Tab	Parameter	Description
Fields Setting	Feature columns in input table	The feature columns from the input table. By default, all columns are selected.
	Columns to exclude from conversion	The selected columns are passed through to the output without changes. You can specify a label column here.
	Data conversion type	Supported conversion types include Normalization, Discretization, WOE conversion, and Index.
	Default WOE value	This parameter takes effect only when Data conversion type is set to WOE conversion. If you specify this parameter, this value is used to replace any sample value that falls into a bin without a WOE value. If you do not specify this parameter, the algorithm reports an error when a sample value falls into a bin without a WOE value.
Execution Tuning	Number of cores	The number of CPU cores to use. By default, the system automatically allocates the cores.
Execution Tuning	Memory per core	The amount of memory for each CPU core. By default, the system automatically allocates the memory.

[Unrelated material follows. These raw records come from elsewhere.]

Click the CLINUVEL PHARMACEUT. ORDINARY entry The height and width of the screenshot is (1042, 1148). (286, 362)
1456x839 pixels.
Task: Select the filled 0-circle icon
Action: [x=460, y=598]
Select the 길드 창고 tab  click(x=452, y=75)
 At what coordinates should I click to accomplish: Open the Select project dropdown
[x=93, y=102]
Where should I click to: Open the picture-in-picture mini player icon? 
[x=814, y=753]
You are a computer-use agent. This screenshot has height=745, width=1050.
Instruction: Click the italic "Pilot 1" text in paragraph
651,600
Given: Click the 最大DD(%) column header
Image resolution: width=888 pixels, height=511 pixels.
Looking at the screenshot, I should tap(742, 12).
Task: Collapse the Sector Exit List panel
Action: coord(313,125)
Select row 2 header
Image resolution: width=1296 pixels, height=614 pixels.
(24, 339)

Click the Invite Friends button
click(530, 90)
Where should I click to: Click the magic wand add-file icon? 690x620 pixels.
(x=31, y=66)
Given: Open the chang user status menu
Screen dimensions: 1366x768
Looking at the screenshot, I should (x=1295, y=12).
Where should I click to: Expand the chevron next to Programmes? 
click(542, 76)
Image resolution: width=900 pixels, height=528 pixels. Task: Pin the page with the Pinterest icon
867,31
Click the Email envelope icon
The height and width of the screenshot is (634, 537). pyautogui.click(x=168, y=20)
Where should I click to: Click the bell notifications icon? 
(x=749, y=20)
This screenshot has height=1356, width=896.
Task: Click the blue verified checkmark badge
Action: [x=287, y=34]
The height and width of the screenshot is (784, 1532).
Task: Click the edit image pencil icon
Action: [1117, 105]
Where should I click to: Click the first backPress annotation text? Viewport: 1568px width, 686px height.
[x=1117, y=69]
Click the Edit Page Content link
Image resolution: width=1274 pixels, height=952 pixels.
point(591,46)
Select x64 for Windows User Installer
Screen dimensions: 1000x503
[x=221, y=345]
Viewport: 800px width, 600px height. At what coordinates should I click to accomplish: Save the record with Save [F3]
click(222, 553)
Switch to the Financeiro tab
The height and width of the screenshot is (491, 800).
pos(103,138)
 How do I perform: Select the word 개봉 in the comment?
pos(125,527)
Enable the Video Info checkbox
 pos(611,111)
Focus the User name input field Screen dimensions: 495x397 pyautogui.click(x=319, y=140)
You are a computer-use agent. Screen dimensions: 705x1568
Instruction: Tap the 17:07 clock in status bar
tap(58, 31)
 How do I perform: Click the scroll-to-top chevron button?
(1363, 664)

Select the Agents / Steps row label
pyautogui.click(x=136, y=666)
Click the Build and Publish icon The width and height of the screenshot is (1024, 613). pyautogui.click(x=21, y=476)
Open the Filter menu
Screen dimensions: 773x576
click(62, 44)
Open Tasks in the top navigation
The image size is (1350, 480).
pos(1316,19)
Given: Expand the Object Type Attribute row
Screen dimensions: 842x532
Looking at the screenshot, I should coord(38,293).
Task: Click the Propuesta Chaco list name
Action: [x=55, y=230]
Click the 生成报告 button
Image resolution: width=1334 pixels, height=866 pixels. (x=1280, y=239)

Method 2: Use PAI commands

You can configure the component parameters using PAI commands in the SQL Script component. For more information, see SQL Script.

PAI -name data_transform
-project algo_public
-DinputFeatureTableName=feature_table
-DinputBinTableName=bin_table
-DoutputTableName=output_table
-DmetaColNames=label
-DfeatureColNames=feaname1,feaname2

Parameter	Description	Required	Default value
inputFeatureTableName	The input feature table.	Yes	None
inputBinTableName	The input binning result table.	Yes	None
inputFeatureTablePartitions	The partitions to use from the input feature table.	No	Complete table
outputTableName	The output table.	Yes	None
featureColNames	The feature columns to select from the input table.	No	All columns
metaColNames	The columns that are not converted. The selected columns are passed through to the output without changes. You can specify columns such as the label and sample_id.	No	None
transformType	The type of data conversion. Valid values: normalize: normalization. dummy: discretization. woe: WOE conversion.	No	dummy
itemDelimiter	The feature separator. This parameter is valid only for discretization.	No	Comma (,)
kvDelimiter	The key-value separator. This parameter is valid only for discretization.	No	Colon (:)
lifecycle	The lifecycle of the output table.	No	None
coreNum	The number of CPU cores to use.	No	System-calculated
memSizePerCore	The amount of memory for each CPU core, in MB.	No	System-calculated

Normalization converts variable values to a range between 0 and 1 based on the input binning information. Missing values are filled with 0. The algorithm is as follows.

if feature_raw_value == null or feature_raw_value == 0 then
    feature_norm_value = 0.0
else
    bin_index = FindBin(bin_table, feature_raw_value)
    bin_width = round(1.0 / bin_count * 1000) / 1000.0
    feature_norm_value = 1.0 - (bin_count - bin_index - 1) * bin_width

The output format varies depending on the type of data conversion performed by the Data Conversion Module:

Normalization and WOE conversion output a standard table.
Discretization into dummy variables outputs a table in key-value (KV) format. The generated variables use the format ${feaname}]\_bin\_${bin_id}. For example, for a variable named sns, the generated variables are as follows:
- If sns falls into the second bin, the generated variable is [sns]_bin_2.
- If sns is empty, it falls into the null bin, and the generated variable is [sns]_bin_null.
- If sns is not empty and does not fall into any defined bin, it falls into the else bin, and the generated variable is [sns]_bin_else.